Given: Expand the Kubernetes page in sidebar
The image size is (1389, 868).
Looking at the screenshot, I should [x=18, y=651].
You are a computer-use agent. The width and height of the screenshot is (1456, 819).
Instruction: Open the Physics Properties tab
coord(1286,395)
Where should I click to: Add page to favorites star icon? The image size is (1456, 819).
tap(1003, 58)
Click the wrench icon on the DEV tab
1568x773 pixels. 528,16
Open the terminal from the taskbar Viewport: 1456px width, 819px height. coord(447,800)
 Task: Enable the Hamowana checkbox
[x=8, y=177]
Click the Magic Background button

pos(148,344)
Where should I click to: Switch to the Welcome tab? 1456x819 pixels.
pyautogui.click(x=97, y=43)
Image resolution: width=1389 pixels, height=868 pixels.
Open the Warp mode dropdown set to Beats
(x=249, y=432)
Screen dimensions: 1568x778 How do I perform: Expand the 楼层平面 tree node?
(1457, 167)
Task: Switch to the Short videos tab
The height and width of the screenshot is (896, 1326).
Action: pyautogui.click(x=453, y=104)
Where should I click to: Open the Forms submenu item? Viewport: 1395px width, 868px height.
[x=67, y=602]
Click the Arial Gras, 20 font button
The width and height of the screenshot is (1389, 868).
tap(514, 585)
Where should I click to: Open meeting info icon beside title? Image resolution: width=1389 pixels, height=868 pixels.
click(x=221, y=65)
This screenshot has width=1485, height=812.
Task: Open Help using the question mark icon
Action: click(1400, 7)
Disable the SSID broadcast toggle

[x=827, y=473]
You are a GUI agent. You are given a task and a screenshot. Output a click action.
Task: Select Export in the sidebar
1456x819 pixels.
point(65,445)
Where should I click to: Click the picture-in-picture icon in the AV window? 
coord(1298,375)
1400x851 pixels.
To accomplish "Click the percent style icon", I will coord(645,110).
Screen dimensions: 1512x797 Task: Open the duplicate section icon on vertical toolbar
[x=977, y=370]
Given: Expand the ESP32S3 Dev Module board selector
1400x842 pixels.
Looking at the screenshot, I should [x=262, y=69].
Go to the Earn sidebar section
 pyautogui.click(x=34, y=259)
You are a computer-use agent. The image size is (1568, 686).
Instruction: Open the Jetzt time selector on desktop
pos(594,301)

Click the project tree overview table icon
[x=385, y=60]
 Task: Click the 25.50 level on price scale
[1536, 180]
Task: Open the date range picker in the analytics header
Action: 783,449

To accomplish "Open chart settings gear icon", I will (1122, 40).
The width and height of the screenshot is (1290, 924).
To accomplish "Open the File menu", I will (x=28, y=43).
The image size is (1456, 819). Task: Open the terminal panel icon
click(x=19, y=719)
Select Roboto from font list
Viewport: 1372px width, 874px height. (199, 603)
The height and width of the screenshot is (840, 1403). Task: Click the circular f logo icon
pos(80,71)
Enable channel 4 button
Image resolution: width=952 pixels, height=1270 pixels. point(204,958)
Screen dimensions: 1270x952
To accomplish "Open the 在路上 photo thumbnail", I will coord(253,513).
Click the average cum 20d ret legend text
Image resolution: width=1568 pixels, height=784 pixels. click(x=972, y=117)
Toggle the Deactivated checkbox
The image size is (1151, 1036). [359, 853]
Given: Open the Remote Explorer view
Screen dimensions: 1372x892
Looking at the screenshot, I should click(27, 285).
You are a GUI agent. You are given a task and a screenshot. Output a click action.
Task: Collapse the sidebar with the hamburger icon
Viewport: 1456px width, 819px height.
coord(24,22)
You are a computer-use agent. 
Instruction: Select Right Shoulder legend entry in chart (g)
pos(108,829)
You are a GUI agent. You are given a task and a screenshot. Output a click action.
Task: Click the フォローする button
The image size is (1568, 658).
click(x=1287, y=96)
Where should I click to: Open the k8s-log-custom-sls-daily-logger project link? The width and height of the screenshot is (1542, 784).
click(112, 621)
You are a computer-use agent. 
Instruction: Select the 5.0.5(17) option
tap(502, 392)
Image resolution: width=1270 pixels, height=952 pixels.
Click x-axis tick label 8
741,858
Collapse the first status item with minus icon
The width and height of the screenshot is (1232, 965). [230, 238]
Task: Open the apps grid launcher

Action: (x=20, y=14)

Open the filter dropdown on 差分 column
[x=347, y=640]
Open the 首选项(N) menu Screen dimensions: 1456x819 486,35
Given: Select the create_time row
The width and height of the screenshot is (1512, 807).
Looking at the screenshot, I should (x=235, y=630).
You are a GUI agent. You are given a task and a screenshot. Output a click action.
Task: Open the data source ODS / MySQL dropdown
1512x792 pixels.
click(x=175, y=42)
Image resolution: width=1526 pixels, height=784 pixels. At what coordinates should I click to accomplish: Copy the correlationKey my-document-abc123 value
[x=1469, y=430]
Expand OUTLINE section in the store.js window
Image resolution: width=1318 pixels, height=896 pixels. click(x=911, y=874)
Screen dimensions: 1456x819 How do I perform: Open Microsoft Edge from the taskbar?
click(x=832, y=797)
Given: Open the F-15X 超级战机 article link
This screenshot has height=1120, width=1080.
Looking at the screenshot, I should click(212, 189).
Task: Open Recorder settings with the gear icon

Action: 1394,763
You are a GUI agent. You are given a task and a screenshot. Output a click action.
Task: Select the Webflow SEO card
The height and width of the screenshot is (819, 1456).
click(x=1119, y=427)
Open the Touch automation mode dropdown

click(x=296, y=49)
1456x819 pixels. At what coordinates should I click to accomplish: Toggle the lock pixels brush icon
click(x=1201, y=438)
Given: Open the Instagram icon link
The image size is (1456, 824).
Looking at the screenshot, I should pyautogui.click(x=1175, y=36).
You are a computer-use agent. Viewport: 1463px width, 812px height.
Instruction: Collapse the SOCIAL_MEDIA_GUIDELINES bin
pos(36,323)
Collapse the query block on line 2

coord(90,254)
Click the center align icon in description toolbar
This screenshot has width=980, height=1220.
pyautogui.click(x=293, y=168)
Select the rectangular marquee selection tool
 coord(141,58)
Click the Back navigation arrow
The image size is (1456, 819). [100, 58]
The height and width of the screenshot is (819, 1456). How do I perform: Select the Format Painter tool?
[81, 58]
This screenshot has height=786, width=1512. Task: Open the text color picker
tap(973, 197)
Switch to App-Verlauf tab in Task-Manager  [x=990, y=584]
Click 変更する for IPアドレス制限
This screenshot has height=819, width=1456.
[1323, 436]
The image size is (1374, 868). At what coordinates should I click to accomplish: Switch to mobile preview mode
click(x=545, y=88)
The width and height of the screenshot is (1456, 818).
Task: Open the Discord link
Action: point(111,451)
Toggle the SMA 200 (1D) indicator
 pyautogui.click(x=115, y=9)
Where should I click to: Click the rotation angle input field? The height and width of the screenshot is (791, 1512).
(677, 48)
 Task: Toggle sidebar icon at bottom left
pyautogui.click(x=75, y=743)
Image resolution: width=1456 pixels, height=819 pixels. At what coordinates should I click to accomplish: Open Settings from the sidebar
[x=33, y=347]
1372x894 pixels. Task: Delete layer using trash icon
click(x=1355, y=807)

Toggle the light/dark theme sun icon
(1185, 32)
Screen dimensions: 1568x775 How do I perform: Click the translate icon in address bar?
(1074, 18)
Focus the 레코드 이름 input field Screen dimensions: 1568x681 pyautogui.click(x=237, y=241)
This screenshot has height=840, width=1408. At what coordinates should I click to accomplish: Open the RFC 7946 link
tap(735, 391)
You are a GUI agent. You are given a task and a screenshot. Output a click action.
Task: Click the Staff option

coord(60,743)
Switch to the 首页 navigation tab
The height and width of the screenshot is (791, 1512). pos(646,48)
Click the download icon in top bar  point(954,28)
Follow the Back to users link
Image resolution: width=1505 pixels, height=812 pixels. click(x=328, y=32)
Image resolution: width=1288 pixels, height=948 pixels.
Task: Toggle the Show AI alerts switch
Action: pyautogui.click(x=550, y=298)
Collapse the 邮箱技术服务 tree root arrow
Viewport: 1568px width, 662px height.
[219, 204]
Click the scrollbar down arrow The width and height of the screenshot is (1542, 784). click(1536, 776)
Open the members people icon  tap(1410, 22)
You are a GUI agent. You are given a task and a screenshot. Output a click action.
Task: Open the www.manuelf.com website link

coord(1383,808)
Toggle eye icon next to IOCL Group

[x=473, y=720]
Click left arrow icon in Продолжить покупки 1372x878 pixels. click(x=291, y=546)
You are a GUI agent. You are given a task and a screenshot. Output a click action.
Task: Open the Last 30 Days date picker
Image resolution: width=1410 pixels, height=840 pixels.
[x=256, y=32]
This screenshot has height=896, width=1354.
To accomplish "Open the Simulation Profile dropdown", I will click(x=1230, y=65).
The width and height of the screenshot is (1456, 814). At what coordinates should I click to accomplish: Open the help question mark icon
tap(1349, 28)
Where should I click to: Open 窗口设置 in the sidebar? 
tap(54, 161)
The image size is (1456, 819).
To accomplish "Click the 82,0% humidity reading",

==================================================

-- EXERCISE INSTRUCTIONS --
Take the line that holds "This screenshot has height=896, width=1354." as the first and the last line of the material as the final one. Print that span exactly, both ends included.

-- EXPECTED ANSWER --
This screenshot has height=896, width=1354.
To accomplish "Open the Simulation Profile dropdown", I will click(x=1230, y=65).
The width and height of the screenshot is (1456, 814). At what coordinates should I click to accomplish: Open the help question mark icon
tap(1349, 28)
Where should I click to: Open 窗口设置 in the sidebar? 
tap(54, 161)
The image size is (1456, 819).
To accomplish "Click the 82,0% humidity reading",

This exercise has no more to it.